My question is essentially, what are the philosophical reasons behind the way in which societies as a whole react to terrorism. Taking the recent Manchester attacks as an example, 22 people were killed in a bomb explosion. On average about 1400 people die a day in the UK. Now what is it about terrorism that attracts the outcry/policy changes and general disproportionate impact upon society relative to the absolute damage caused?
Terrorism is classified as war and thus understood in the context of war ethics. Traditionally, the ethics is divided into two considerations: when to go to war or who has the moral right to start a war (called jus ad bellum), and what should be morally permissible ways of acting during the war (called jus in bello).
Under jus in bello, citizens are viewed as non-combatants, and thus as being innocent. Thus argued is that terrorism whose nature is the attack of citizens is morally impermissible. Viewed in this light, terror acts attract public outcry for the acts' moral impressibility.
Now the story does not end here. Many terrorists regard themselves as freedom-fighters, and regard their cause as being just. This means that they can appeal to jus ad bellum. That is, in a way they believe that they have the right to start a war. They then argue that in a democracy, all the citizens are morally, collectively culpable when their leaders engage in unjust wars. After all, it is the citizens who chose their leaders.
There are articles that concede this point, yet try to show why attacking democratic citizens is nonetheless morally impermissible (.e.g, terrorism makes people live in constant fear, which is despotic. Meeting injustice with another injustice thus cannot be justified.)

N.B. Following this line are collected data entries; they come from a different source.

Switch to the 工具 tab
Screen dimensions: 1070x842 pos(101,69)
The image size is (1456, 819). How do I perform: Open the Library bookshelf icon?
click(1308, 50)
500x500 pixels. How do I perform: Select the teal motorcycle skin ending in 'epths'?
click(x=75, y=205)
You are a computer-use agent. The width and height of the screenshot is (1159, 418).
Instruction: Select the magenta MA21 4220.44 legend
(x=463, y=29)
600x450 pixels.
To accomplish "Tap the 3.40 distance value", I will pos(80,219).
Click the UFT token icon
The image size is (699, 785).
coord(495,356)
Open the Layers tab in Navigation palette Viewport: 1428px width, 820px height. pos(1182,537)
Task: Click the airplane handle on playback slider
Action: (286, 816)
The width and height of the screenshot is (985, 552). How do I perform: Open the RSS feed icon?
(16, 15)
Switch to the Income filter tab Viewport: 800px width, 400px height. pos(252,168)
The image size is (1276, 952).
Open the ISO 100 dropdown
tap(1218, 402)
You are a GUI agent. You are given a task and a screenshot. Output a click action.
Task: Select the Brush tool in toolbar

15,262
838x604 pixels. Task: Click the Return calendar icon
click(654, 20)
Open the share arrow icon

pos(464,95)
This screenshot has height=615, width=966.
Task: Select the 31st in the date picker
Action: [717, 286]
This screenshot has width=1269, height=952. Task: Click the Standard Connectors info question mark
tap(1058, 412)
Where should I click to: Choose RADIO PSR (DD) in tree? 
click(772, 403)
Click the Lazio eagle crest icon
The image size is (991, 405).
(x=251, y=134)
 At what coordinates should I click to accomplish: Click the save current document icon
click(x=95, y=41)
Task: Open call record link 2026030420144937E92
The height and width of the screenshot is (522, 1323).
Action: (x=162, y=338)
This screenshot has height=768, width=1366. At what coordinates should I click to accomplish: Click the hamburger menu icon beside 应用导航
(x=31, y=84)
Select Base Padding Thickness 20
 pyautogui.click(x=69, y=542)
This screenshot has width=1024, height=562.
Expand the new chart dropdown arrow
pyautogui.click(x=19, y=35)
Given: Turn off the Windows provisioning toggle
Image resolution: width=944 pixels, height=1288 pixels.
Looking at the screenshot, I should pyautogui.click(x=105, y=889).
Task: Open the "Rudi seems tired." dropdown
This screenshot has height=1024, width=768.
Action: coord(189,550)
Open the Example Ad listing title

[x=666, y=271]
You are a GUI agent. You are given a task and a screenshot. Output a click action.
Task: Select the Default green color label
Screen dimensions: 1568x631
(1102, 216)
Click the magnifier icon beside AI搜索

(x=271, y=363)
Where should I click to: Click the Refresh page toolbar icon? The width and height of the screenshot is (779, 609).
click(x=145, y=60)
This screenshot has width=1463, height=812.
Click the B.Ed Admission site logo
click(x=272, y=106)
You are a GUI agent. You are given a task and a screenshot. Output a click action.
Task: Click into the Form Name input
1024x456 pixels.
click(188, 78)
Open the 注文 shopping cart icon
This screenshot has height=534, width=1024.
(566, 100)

First and foremost, this is a tragedy for all those directly affected as well as so many people in the wider society. I hope that the focus in the response is not offensive or callous towards this or any other event like this.
I would argue that the OP reference to a "disproportionate impact" is not appropriately contextualizing the event. The "absolute damage" the OP describes is quantified by the human casualties of the attack. However, the purpose and damage of a terrorist attack is wider than the tangible impact. The damage extends to the creation of fear and disruption. Demonstrated when attacks do not include any military or political target, the intent is to strip any sense of security which is foundational to society and to chip away on the morale of a population. This demoralization is a historically significant mechanism of attacking an enemy in many forms of competition; psychological warfare, ideological conflicts, politics, etc.
It is important to counteract these effects and reinforce the collective unity. To do this, we share in the pain and loss. We demonstrate strength through support. If we are undeterred to live our lives together and not dissolve into hate, it is a triumph over terror.
I assume that is because, in our view, the victims' deaths were unfair and unjustifiable while we do not care about the thousands deaths that occur naturally a day because it's the natural course of events. Then again, media make money out of news like these. News spread and we start thinking "what if we were in that situation?". The fear of death/the sorrow for our relatives' death makes us feel horrified about what happened.